REQUIRED TASKS ::
[a] In the discussion about process swapping, how many user-controlled tasks can currently run?
[b] Extend the discussion about process swapping beyond its final sentence.

PASSAGE GIVEN ::
--- start ---
Given all this, swapping is very low on the list of things I'm likely to implement, but contributions are definitely welcome! :)

there is one single primary driver: Increased process space. I'd like to be able to have more daemons around - cheaply. Most of them are idle just about all the time, so the issue is much less performance than availability

Perhaps an entirely new design is needed to accommodate this - like the ability to register applications to run when some event occurs, kind of like good old inetd but also work for clock timeouts, etc. The inetd portions of this could be handled with a ktcp extension that fired off the specified daemon (and how long to have it stay running, etc) from a specification file, and the rest could possibly be handled by extensions to /bin/init using /etc/inittab or another file for cron, at, sync, etc.

Mellvik commented 11 months ago

Taking this to the next step, any real swapping implementation probably needs to take a back seat to dynamic task allocation, as we're only able to run 14 user-controlled tasks currently, and while adding dynamic tasks as a next step is close to reality, we still have the bigger problem of 1K+ kernel data segment requirement for every running, sleeping or swapped task. This will quickly become a problem if one wants to have a large number of daemons sleeping, waiting for requests that wake them.

That obviously depends on the definition of 'large number of processes'. In my mind going from 16 to 25 is a large step, 30 is huge.

there is one single primary driver: Increased process space. I'd like to be able to have more daemons around - cheaply. Most of them are idle just about all the time, so the issue is much less performance than availability

Perhaps an entirely new design is needed to accommodate this - like the ability to register applications to run when some event occurs, kind of like good old inetd but also work for clock timeouts, etc. The inetd portions of this could be handled with a ktcp extension that fired off the specified daemon (and how long to have it stay running, etc) from a specification file, and the rest could possibly be handled by extensions to /bin/init using /etc/inittab or another file for cron, at, sync, etc.
--- end ---
STORED DATA ::
--- start ---
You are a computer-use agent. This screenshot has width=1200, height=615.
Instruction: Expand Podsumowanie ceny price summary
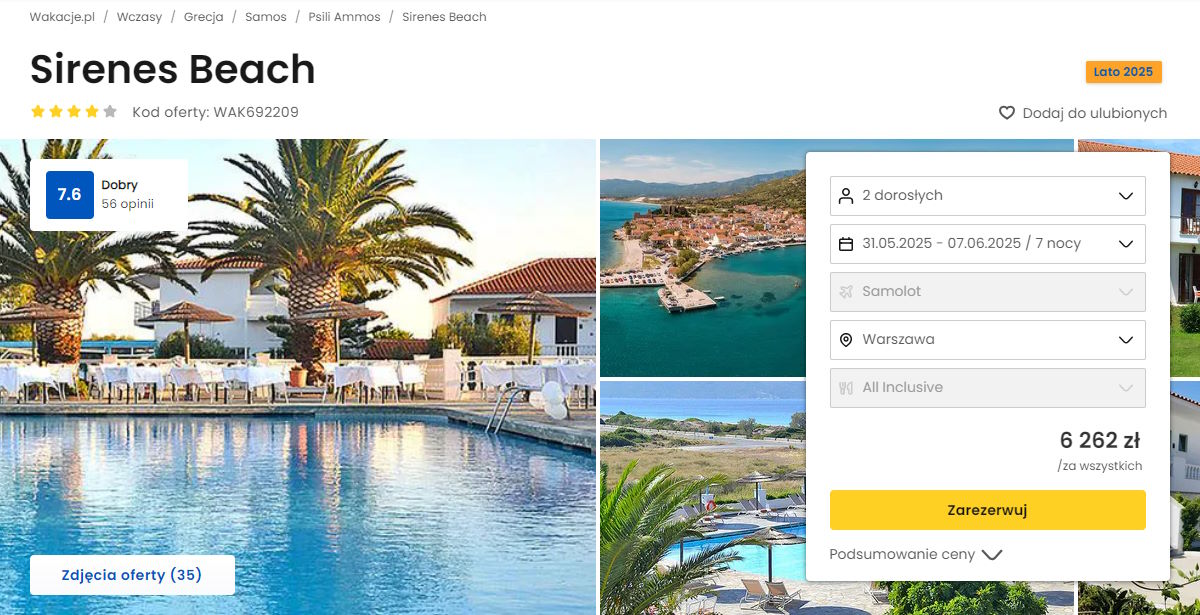coord(916,554)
--- end ---
TASK RESPONSES ::
[a] 14

[b]
Thanks for bringing inetd back into the discussion. I seem to remember it was declared persona non grata some years back. It would take care of some of the requirements mentioned above. Also, putting that kind of functionality into ktcp is a smart way to avoid another process slot locked up.

That said, and going back to the swapping issue, there is another source of inspiration I haven't mentioned. Venix 2.1 - which is running on one of my ancient machines, is a complete Unix V7 implementation for the PC/XT - impressively efficient given the resources at hand, and complete in the sense that it has everything you'd expect from a Unix system, including swapping, multiuser, 25 processes, virtual consoles, serial logins, cc/ld/nm/make etc, vi, csh, sh etc etc.

In this context, the swapping capability is in focus, and it's on my list to look into the anatomy of a Venix process, including the memory models supported. Unfortunately, documentation for the x86 version of Venix 2.1 seems to be gone from the face of the earth, but the LSI11/Rainbow documentation is available and it's fair to assume they have a lot in common. BTW - and I found this one quite interesting: While Venix is using partitions the regular Unix way - for root, tmp and usr, there is no regular partition for swapping. Instead, the root file system is created significantly smaller than the root partition, the rest is a logical swap partition. Pretty smart - giving the user a chance to run something else on the machine too (this was before extended partitions).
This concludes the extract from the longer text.